Chez les patients bipolaires avec de nombreux épisodes par an, des cycles rapides, il n’a jamais été démontré que les antidépresseurs aident et peuvent aggraver les choses. Chez les personnes ayant une manie ou une hypomanie récente, les antidépresseurs pourraient aggraver les choses, déstabiliser l’humeur.
Chez les personnes qui sont historiquement devenues maniaques avec un antidépresseur, elles pourraient avoir un risque plus élevé, peut-être même une vulnérabilité génétique, pour que les antidépresseurs déstabilisent l’humeur. Il y a des données pharmacogénétiques pour le transporteur de la sérotonine parlant de cela.
Chez les personnes ayant des antécédents de toxicomanie, le risque est un peu plus élevé pour la déstabilisation de l’humeur.

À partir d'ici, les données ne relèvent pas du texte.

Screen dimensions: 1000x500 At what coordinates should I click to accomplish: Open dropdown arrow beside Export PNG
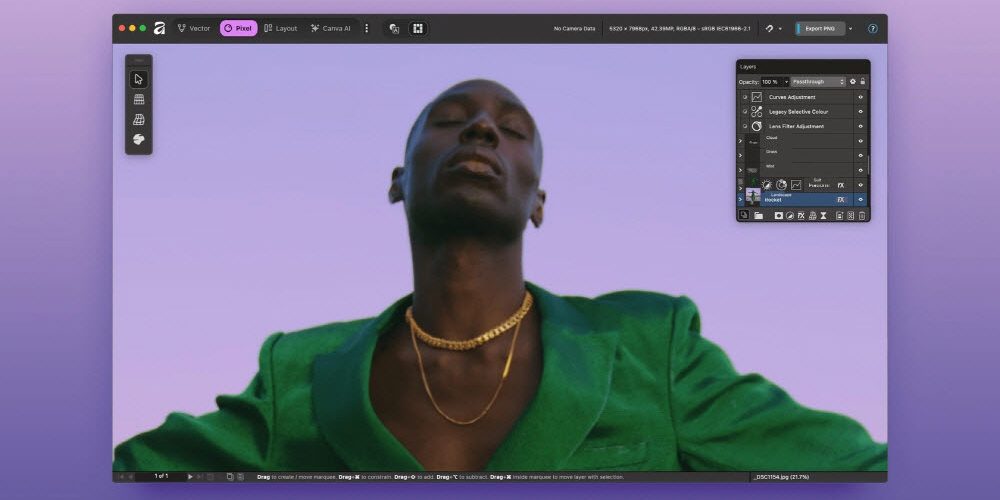[x=851, y=29]
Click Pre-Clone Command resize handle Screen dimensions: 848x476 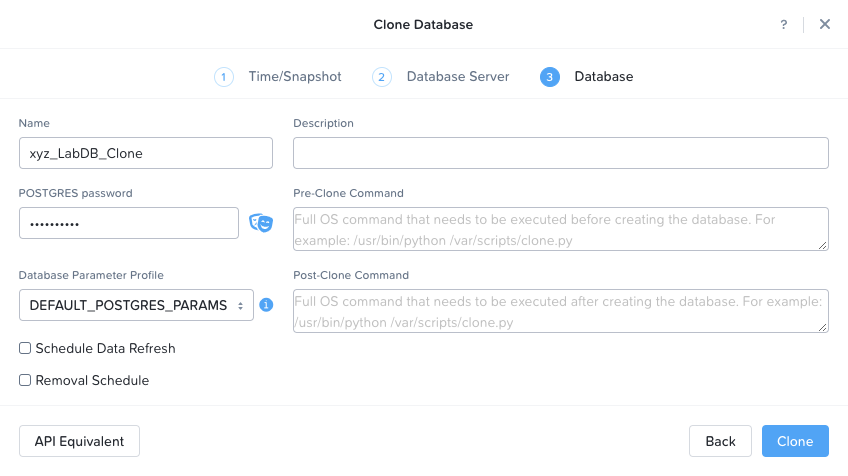[x=823, y=245]
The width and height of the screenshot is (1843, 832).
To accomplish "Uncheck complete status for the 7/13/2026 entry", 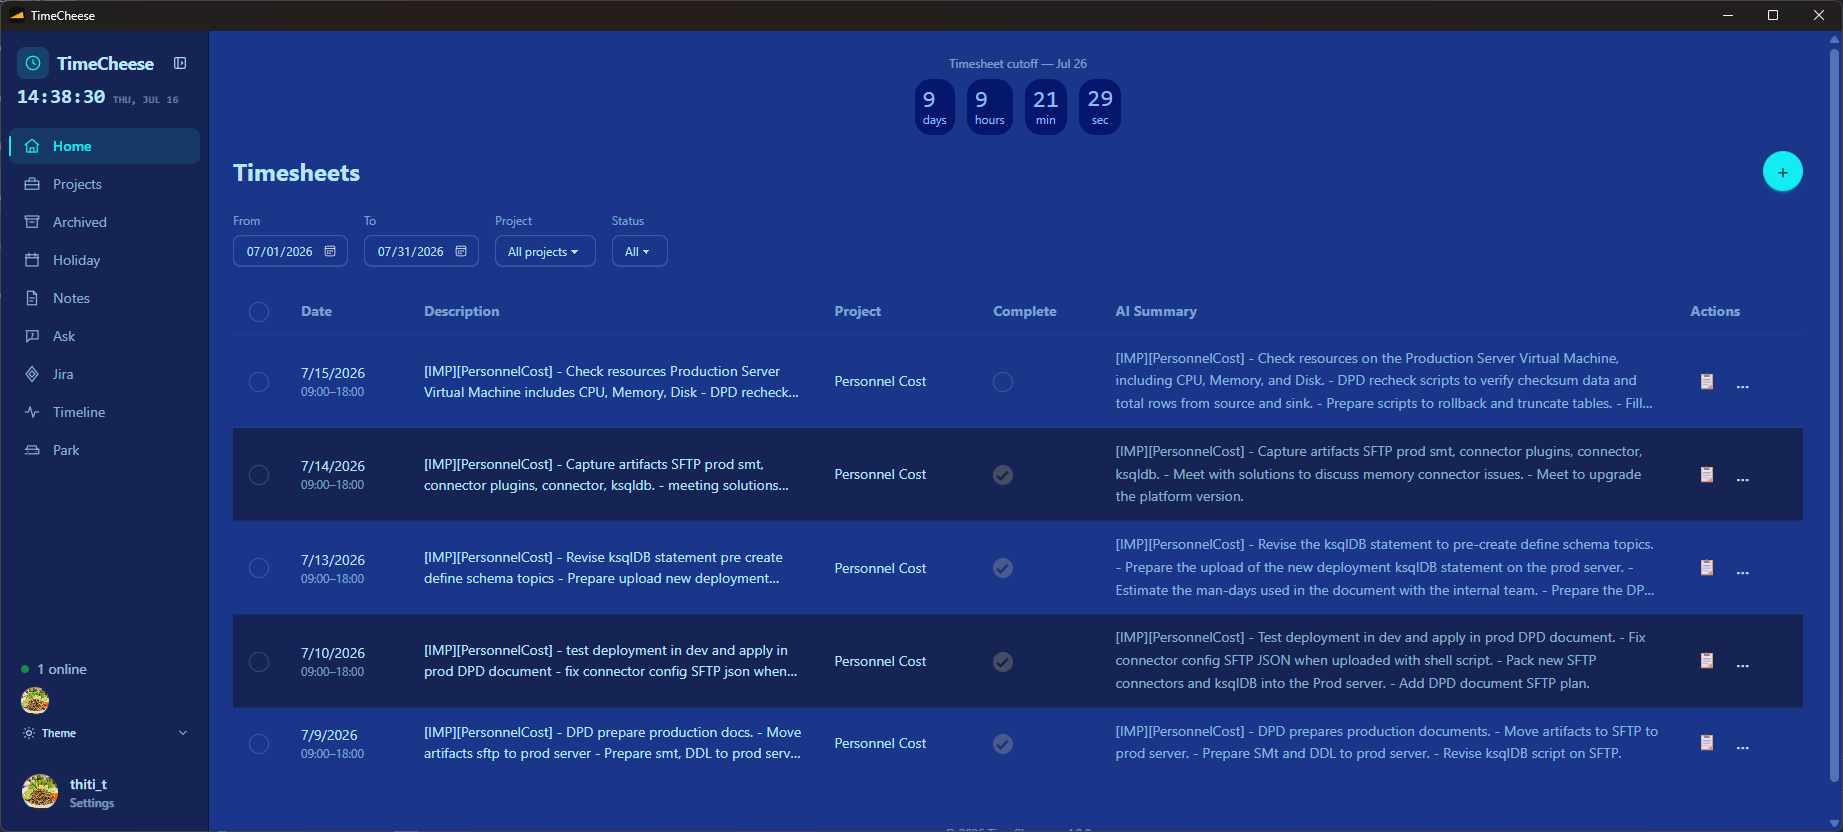I will click(x=1003, y=568).
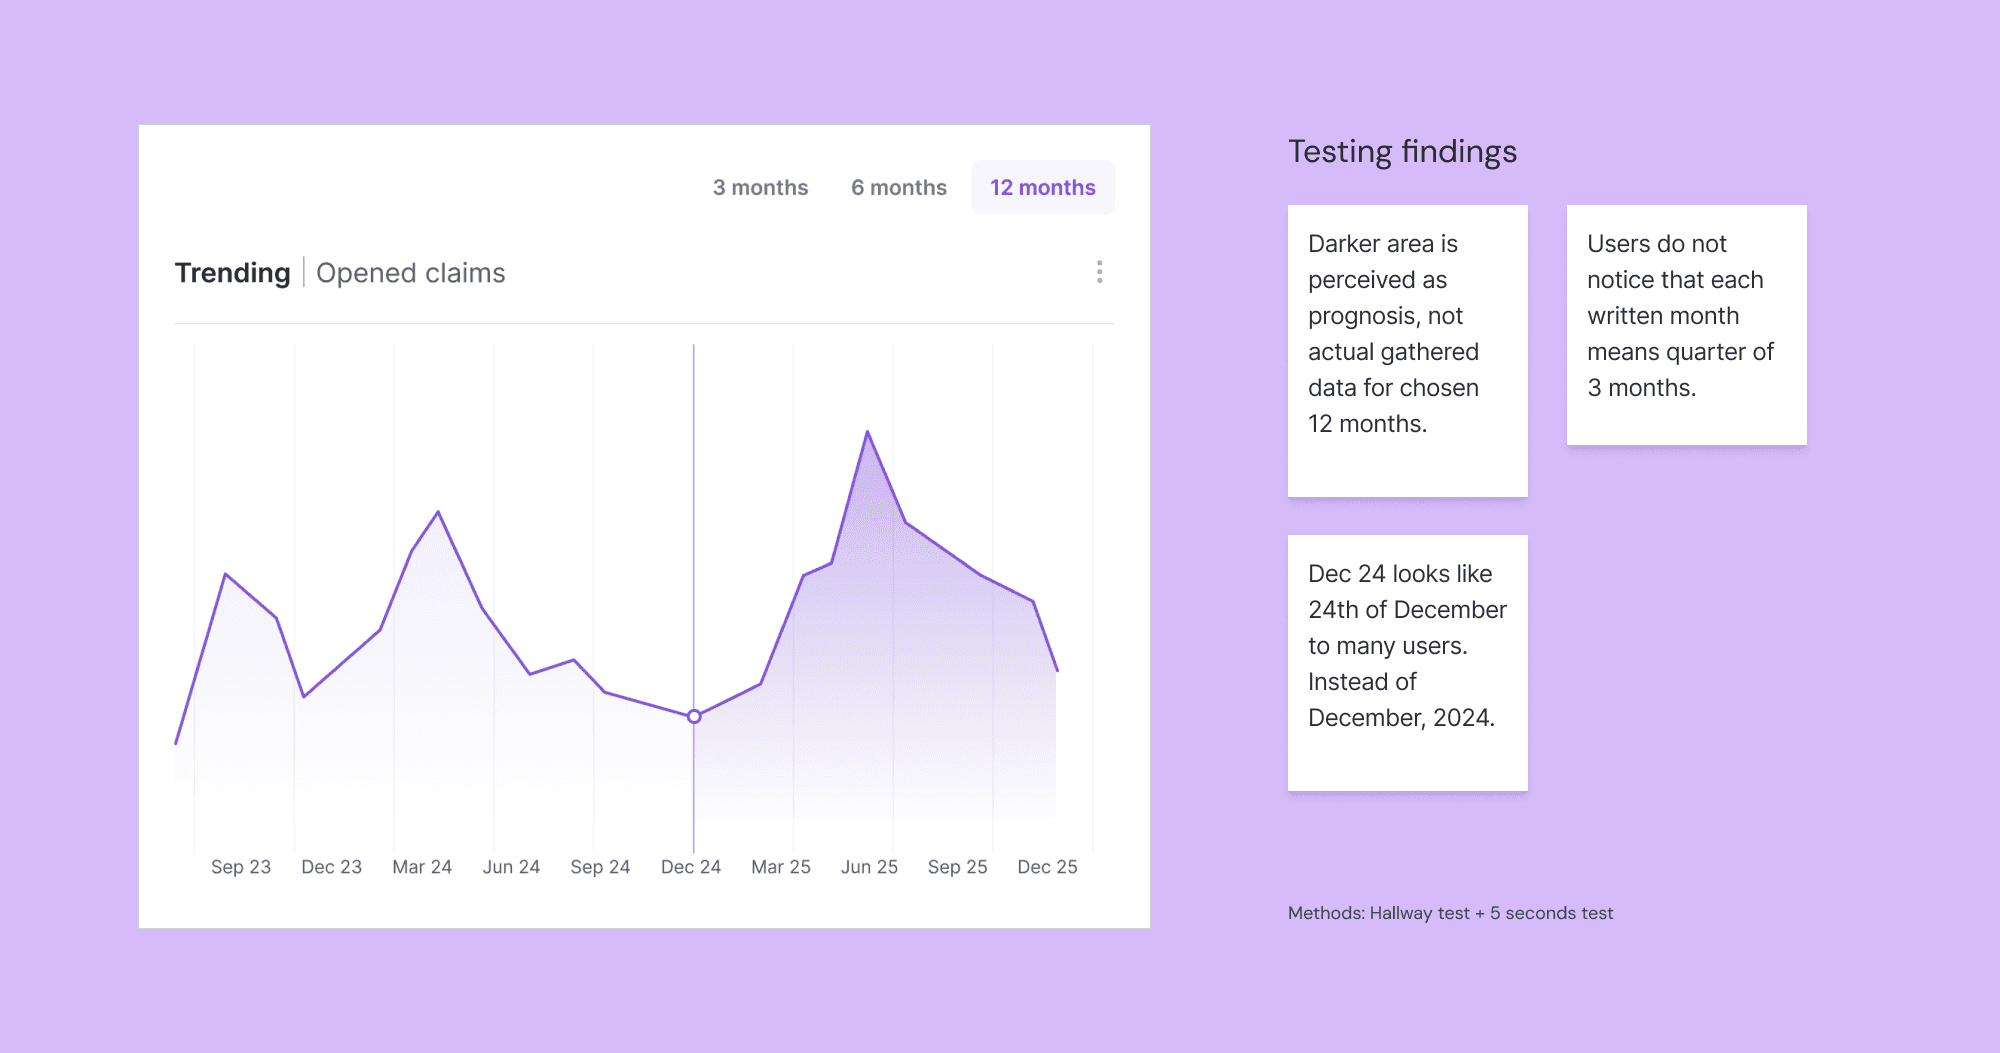Click the Dec 25 axis label
The width and height of the screenshot is (2000, 1053).
tap(1047, 867)
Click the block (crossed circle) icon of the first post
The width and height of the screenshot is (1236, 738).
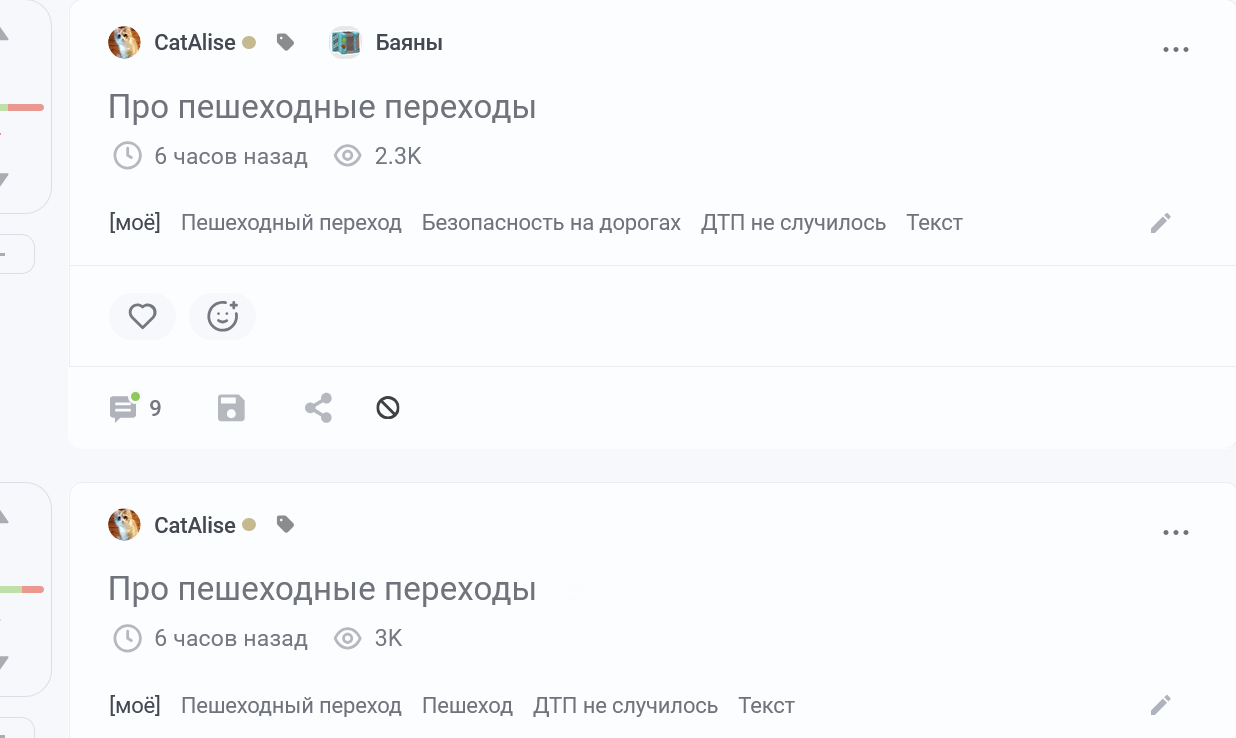388,408
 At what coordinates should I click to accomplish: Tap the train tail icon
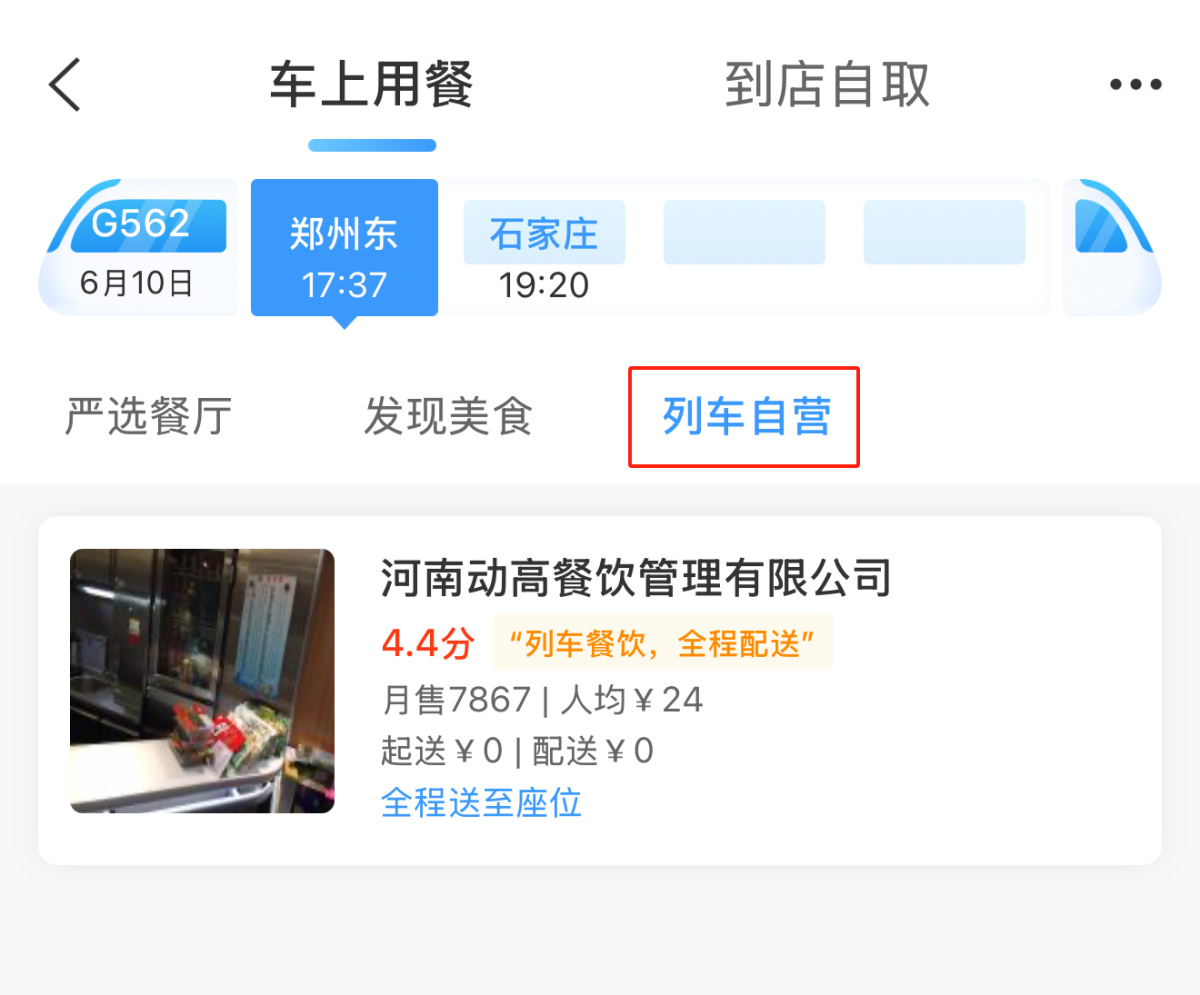point(1112,248)
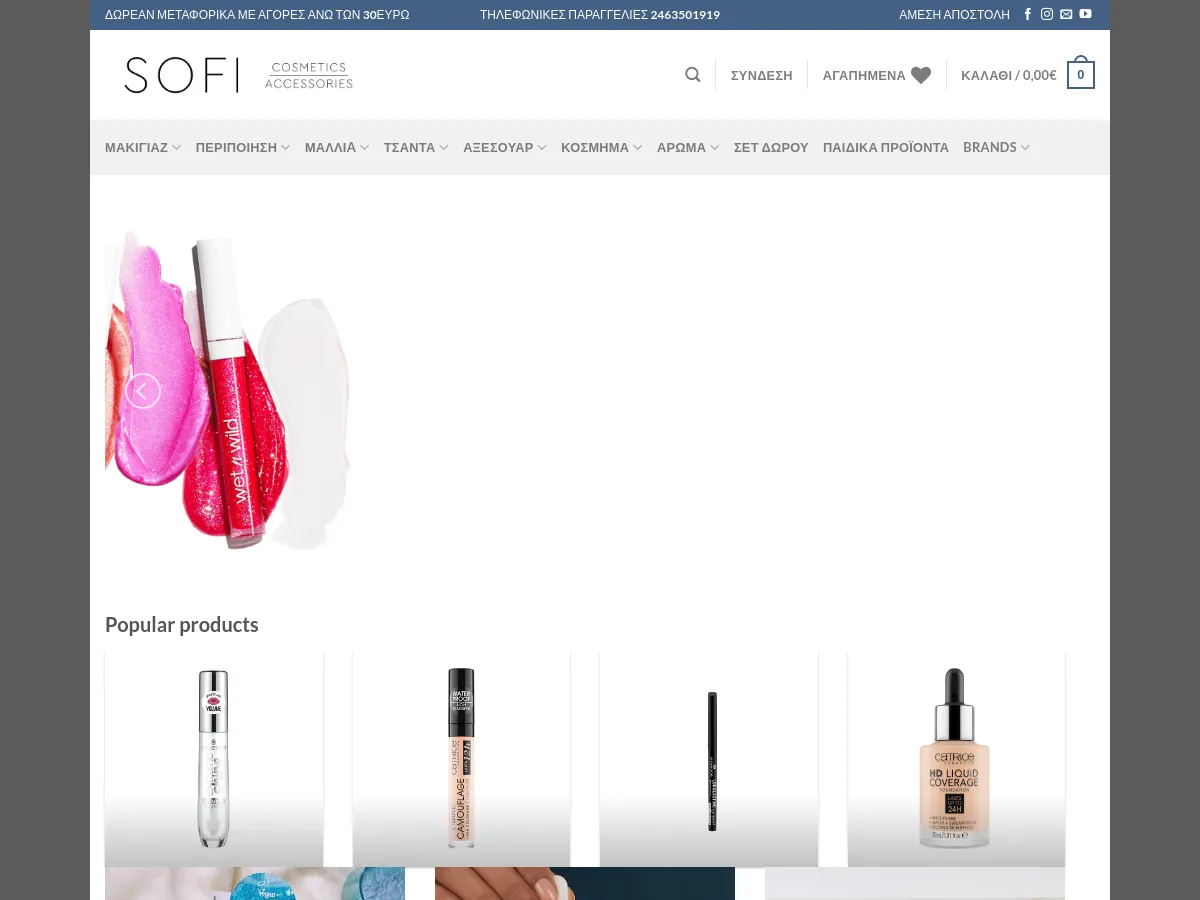Expand the ΠΕΡΙΠΟΙΗΣΗ dropdown

pos(242,147)
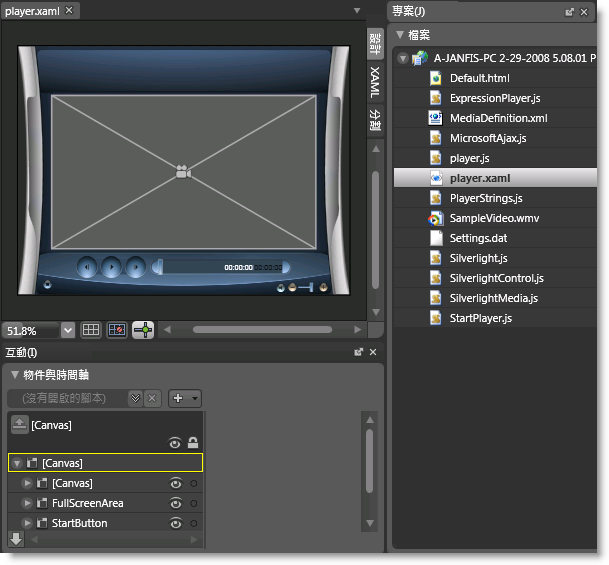
Task: Switch to the 分割 split view tab
Action: [375, 120]
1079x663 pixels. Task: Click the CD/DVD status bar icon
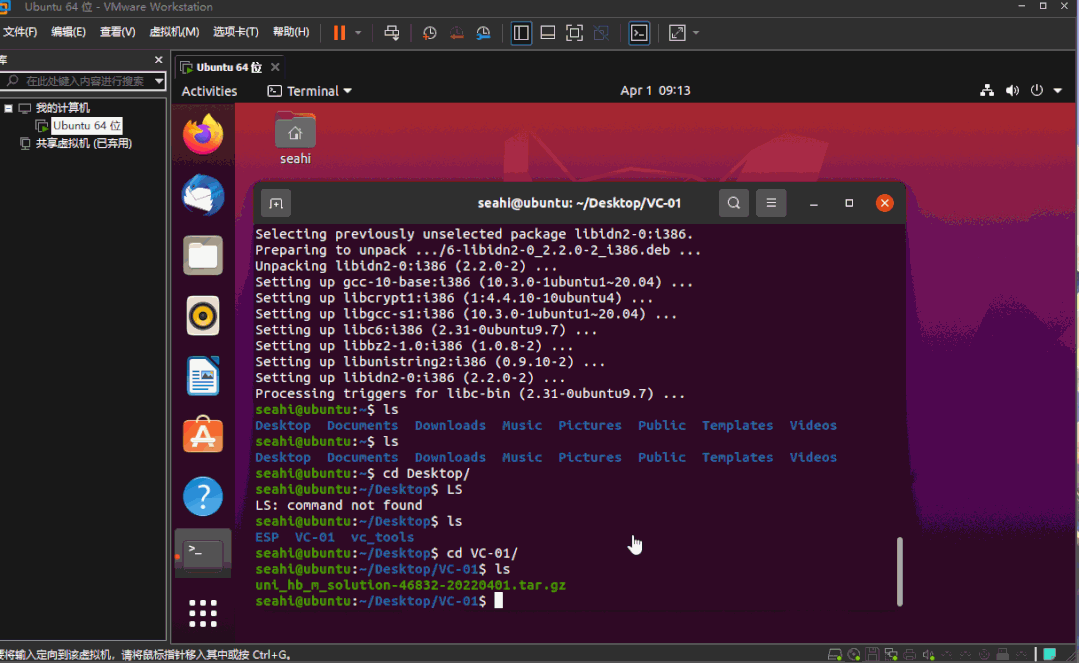tap(854, 654)
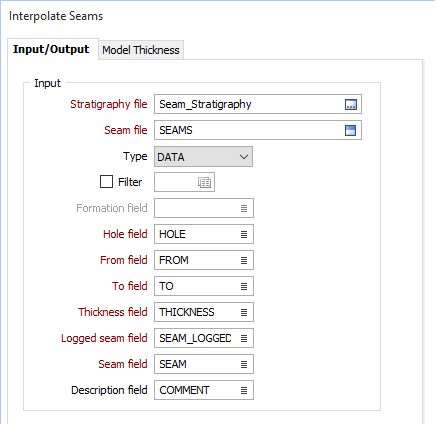Open the From field list icon
Image resolution: width=436 pixels, height=424 pixels.
244,260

Certaines études diraient que dans la dépression bipolaire I, les antidépresseurs présentent un risque plus élevé de déstabilisation que dans la bipolaire II.
Qu’est-ce que cela signifie ? Cela signifie que le prochain patient bipolaire II que vous rencontrez en phase dépressive pure, non mixte, sans cycle rapide, non toxicomane, pas récemment maniaque, jamais maniaque induit par les antidépresseurs, pourrait être un candidat pour un antidépresseur, mais c’est une petite minorité de patients.
Enfin, la réponse initiale compte pour beaucoup. C’est toujours le cas en psychopharmacologie, mais il y a de belles recherches qui disent que si un patient bipolaire déprimé prend un antidépresseur et qu’il a une réponse très robuste et aucun signe de manie, c’est de très bon augure pour rester bien sur ce régime.
Tandis que tout ce qui n’est pas une réponse robuste, une amélioration partielle, une non-amélioration, rester avec l’antidépresseur n’a aucune valeur. Il ne fera pas effet des mois plus tard. Il ne vous rendra pas plus dépressif à l’avenir s’il ne le fait pas dès le départ. Il peut même augmenter les chances de voir plus de cycles de l’une ou l’autre polarité au fil du temps.
Jugez avec soin une réponse aiguë. Jugez de la candidature d’un patient aux antidépresseurs. Faites attention à ces facteurs de risque de déstabilisation. Gardez à l’esprit le rôle des traitements approuvés par la FDA qui sont beaucoup plus standards de soins.